Beginning with the line that contains "Task: Click the 車両形態 column header", transcribe every line down to the end of the entries, exactly, and no other lines.

*** DATASET Section Begins ***

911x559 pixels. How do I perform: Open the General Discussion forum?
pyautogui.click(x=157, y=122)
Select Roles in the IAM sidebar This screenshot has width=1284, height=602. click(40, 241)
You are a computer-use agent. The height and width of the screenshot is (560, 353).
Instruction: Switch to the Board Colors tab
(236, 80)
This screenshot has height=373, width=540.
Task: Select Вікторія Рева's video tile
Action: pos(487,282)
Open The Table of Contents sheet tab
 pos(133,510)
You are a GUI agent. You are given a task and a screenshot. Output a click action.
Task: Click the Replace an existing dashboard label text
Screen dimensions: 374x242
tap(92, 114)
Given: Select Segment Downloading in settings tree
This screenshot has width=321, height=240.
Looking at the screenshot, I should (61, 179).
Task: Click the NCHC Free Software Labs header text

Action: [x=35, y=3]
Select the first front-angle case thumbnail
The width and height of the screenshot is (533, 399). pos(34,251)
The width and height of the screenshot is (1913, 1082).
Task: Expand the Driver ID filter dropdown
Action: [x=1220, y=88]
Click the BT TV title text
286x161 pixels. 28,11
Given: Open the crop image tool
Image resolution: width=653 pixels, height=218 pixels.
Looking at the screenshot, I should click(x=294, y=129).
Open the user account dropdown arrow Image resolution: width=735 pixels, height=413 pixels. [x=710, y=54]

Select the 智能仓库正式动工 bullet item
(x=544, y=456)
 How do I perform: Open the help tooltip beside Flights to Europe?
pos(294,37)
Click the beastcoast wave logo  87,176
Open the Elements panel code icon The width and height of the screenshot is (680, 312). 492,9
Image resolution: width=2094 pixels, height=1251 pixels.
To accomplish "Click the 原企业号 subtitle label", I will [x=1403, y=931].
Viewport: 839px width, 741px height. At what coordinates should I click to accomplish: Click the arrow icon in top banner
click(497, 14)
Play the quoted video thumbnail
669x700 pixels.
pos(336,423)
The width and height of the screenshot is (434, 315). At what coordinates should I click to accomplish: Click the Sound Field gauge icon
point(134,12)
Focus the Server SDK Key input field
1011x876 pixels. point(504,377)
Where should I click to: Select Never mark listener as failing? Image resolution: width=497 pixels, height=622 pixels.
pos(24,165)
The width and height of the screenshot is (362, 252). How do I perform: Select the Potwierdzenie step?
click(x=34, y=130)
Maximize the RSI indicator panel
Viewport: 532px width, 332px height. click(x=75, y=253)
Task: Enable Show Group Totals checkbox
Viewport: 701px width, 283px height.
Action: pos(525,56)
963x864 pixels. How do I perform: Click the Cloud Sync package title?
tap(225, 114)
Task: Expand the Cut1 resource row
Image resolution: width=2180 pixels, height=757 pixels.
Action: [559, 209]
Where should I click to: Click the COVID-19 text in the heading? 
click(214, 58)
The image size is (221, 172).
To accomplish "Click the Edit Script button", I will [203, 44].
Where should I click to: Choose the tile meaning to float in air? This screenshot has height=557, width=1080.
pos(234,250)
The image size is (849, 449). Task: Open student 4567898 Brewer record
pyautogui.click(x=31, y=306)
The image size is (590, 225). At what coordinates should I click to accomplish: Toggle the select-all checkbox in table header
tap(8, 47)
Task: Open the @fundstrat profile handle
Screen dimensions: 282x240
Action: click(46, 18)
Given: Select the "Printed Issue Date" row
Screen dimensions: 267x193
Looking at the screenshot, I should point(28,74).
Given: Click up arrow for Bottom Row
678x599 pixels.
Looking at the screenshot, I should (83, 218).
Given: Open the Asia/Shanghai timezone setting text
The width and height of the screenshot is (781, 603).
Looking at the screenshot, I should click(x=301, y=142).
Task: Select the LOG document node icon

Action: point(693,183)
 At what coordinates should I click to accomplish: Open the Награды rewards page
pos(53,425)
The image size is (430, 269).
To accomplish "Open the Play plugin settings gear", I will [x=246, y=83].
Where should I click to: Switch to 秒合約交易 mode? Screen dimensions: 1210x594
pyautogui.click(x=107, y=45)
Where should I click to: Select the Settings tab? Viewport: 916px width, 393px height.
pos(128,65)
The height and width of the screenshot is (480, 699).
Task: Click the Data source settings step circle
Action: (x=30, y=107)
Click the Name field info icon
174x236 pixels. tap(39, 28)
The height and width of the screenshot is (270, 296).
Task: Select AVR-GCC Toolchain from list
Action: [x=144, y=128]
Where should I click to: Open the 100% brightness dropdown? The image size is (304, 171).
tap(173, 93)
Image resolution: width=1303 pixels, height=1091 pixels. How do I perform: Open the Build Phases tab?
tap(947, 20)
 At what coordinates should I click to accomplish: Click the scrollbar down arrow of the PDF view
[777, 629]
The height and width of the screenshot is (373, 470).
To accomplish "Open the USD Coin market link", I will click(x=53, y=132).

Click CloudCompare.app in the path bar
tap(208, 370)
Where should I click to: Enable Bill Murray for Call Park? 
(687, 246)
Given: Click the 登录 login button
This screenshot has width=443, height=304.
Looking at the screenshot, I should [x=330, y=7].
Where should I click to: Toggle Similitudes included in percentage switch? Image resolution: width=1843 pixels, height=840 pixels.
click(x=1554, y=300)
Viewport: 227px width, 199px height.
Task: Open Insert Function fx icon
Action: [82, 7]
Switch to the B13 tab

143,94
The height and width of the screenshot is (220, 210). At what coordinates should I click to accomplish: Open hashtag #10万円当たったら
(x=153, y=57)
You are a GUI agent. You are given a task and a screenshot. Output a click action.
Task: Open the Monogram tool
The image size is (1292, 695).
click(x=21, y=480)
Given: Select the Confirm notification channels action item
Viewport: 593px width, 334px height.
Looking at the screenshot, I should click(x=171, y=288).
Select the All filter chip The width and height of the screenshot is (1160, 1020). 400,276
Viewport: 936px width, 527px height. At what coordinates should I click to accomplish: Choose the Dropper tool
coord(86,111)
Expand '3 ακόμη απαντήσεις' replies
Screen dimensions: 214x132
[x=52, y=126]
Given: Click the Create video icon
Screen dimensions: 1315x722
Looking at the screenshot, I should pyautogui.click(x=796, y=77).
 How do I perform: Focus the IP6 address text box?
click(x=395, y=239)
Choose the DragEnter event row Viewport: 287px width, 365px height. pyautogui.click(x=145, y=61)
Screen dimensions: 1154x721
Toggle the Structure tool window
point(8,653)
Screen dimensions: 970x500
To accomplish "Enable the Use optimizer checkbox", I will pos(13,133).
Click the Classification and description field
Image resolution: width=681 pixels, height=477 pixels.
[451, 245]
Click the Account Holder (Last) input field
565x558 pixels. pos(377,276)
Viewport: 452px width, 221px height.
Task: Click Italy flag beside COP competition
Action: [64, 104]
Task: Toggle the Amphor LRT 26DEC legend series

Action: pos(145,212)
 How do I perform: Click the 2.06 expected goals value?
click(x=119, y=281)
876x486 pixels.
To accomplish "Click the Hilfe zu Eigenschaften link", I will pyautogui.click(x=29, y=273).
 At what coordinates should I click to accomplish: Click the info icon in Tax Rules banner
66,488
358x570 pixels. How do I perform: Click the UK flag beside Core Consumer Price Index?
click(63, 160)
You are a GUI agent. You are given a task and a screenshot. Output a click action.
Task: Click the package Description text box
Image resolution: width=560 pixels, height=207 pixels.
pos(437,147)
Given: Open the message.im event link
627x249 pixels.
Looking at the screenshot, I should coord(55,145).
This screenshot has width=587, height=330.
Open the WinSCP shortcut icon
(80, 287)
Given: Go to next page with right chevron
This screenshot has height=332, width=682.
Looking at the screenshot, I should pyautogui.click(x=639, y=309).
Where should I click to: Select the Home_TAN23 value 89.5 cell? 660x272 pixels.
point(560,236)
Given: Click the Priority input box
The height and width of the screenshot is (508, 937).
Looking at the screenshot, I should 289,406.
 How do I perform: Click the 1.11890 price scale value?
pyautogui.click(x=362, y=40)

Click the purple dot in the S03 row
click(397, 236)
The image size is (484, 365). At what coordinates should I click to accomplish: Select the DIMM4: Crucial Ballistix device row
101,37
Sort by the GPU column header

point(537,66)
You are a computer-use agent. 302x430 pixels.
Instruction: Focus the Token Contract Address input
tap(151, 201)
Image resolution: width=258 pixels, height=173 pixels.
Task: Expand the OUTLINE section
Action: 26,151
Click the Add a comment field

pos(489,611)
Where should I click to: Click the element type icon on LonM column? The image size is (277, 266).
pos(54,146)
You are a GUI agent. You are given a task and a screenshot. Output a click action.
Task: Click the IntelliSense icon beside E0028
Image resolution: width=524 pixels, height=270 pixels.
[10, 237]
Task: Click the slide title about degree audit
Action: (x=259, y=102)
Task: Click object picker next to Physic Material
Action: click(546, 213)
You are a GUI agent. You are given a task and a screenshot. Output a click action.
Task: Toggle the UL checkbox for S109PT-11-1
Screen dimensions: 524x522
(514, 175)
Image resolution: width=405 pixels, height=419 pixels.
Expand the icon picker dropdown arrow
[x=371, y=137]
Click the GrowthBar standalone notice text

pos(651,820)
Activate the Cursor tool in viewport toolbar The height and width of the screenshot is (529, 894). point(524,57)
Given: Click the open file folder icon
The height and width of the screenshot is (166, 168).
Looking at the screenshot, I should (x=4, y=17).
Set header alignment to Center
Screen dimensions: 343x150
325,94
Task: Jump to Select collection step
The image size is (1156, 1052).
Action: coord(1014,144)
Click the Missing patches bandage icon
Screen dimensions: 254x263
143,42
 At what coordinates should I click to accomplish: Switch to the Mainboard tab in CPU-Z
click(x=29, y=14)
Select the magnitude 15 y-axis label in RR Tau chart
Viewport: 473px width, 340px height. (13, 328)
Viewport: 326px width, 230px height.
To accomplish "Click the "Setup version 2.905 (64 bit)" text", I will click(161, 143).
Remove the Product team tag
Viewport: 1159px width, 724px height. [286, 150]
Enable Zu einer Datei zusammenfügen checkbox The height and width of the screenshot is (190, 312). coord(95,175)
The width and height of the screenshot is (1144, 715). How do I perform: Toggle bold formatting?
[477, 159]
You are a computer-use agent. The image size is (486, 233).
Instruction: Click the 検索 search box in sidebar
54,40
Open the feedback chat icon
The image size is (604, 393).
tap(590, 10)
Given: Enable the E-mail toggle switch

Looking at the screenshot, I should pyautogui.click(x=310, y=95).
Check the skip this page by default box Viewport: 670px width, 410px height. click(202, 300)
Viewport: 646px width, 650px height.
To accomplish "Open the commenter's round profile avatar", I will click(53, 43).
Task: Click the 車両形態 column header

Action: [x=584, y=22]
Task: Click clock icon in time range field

*** DATASET Section Ends ***

### EXERCISE ANSWER
Task: Click the 車両形態 column header

Action: [x=584, y=22]
Task: Click clock icon in time range field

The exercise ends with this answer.